Camera Condominiale Varese è stata chiamata in prima linea in uno dei momenti più delicati per molte famiglie. Dicembre 2024, a pochi giorni dal Natale: un gruppo di condomini esasperati ci contatta perché al freddo da giorni, abbandonati da un amministratore irreperibile e da un’associazione di categoria che non ha dato alcuna risposta.
Da subito abbiamo sentito la responsabilità morale di intervenire. E così è stato: in meno di 24 ore, grazie al lavoro di squadra, 30 famiglie hanno riacceso il riscaldamento, garantendo un Natale dignitoso a chi rischiava di passarlo con cappotti e stufette improvvisate.
Poi è arrivato il 2025, e con esso la verità: un buco da 300 mila euro lasciato dall’amministratore. Abbiamo ricostruito tutto— dai conti al rapporto di fiducia tra i condomini—affidando la gestione a un professionista serio e preparato.
Oggi, ottobre 2025, la storia si ripete. Condominio diverso, stesso amministratore, stesso copione: famiglie al freddo, danni, silenzi. Pensavamo che la magistratura o la sua associazione l’avessero fermato. Invece no.
E allora siamo tornati in campo, questa volta in via Magenta 30 a Varese, dove la situazione si è mostrata fin da subito persino più grave. Anche qui ci siamo attivati per ridare alle persone ciò che meritano: calore, sicurezza e rispetto.
Per questa gestione abbiamo scelto un giovane amministratore, alle prime armi ma motivato e attento.

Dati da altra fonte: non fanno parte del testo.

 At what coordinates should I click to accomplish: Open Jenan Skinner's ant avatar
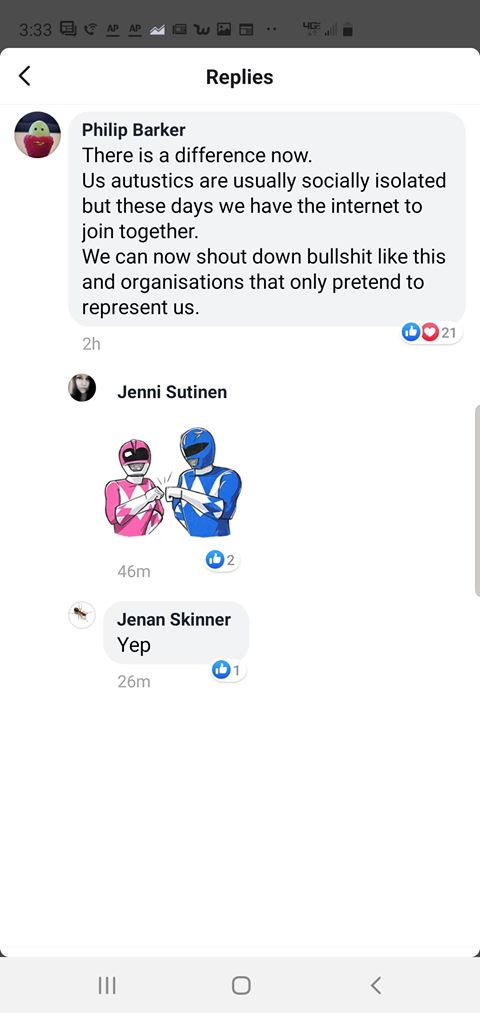pos(82,614)
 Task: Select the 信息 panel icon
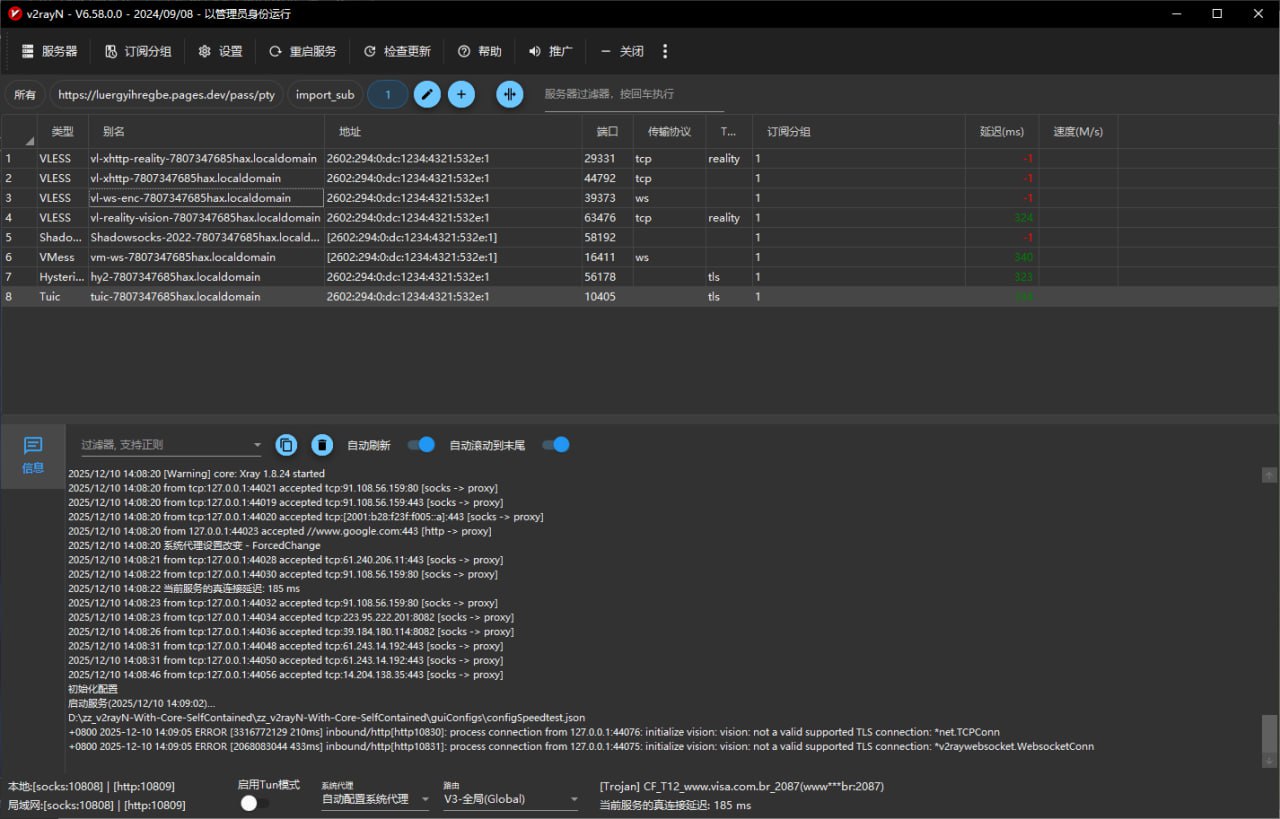pos(33,454)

È una scelta simbolica e concreta: chi inizia questo mestiere deve vedere da vicino cosa significa trovarsi davanti a famiglie in difficoltà, capire che non è un lavoro qualsiasi, ma una responsabilità verso la comunità.
Ringraziamo anche i responsabili di A2A in entrambi le occasioni per avere capito soprattutto il lato umano di una grande azienda.
Camera Condominiale Varese continuerà a farlo: essere presente, ascoltare, intervenire.
Perché il condominio non è solo un edificio: è vita, ed è nostro dovere proteggerla.